For the new column by SiciliAmbiente Film Festival today we propose: “Waltz with Bashir” suggested by Maurilio Mangano, Casting Director (U.I.C.D.)
“The emotional impact caused by Waltz with Bashir certainly depends on the unsettling, crudely dreamlike and realistic graphics, rock music, and hallucinatory atmospheres that make it a trip into the wounds of war.
But there is also an element that in my opinion makes it a unique film. The point of view of the lead actor, the Israeli director Ari Folman himself. Folman had served in the Israeli army in 1982, participating in the war in Lebanon, and had witnessed the slaughter of the refugee camps of Sabra and Shatila.

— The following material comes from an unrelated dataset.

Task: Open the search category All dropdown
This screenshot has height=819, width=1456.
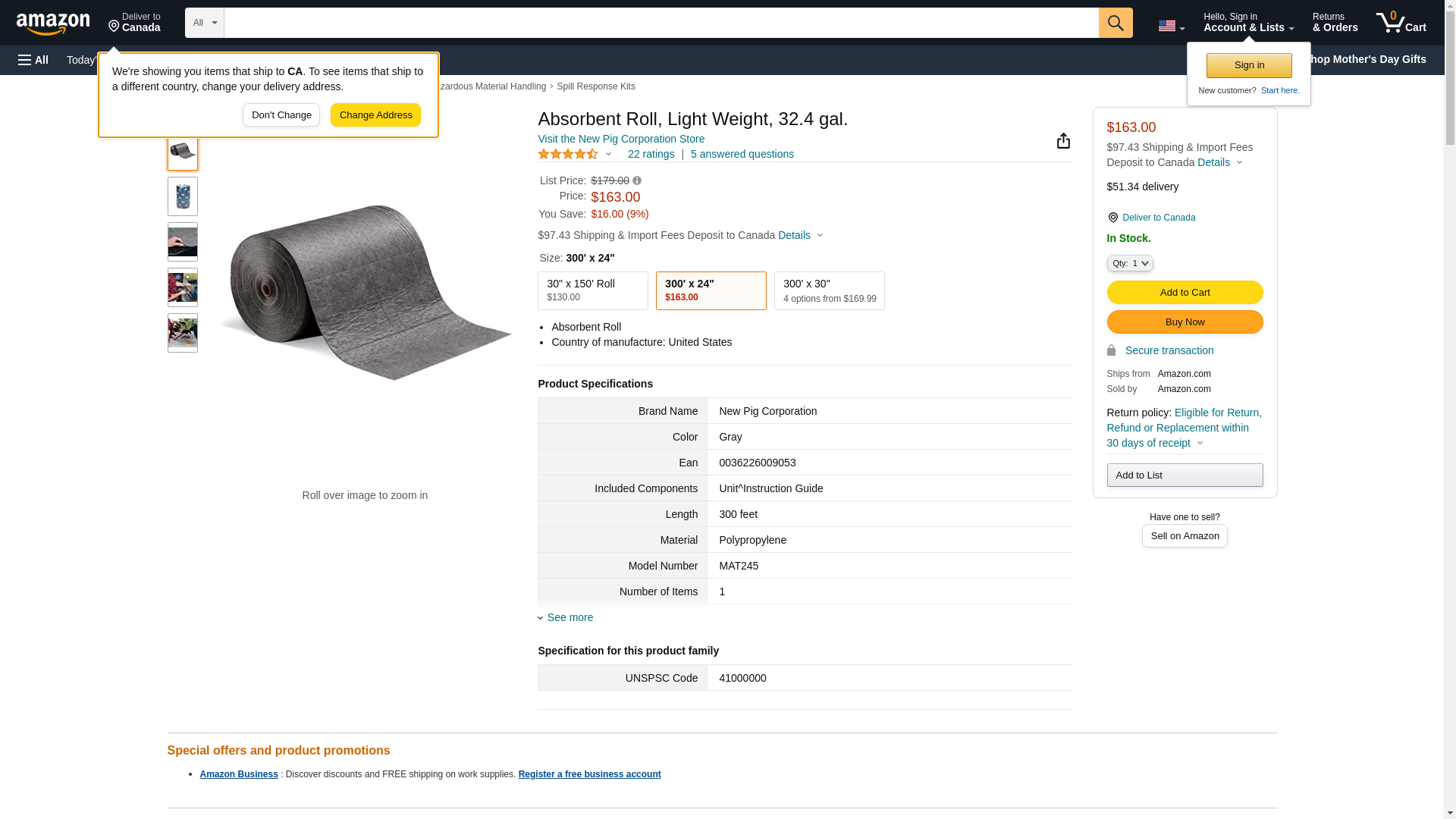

And this is the strength of Folman’s investigation in the film, both an adult and a nineteen-year-old soldier who tries to self-analyze in a psychedelic way (the bloody nightmares, the dance, the waltz amidst machine gun shots), the reasons for so much horror.
But the ruthless analysis does not find a reason for the brutality of war, and the wounds that seem healed by time and memory actually hide under the scabs, the wounds of the souls of veterans, who cannot find peace.
A visionary, powerful film that turns the troubled sleep of veterans into a personal and collective documentary (heartbreaking images of reality at the end) of something that cannot be forgotten.
Directed by Ari Folman, animated by Yoni Goodman and set to music by Max Richter, the film premiered at the 2008 Cannes Film Festival.”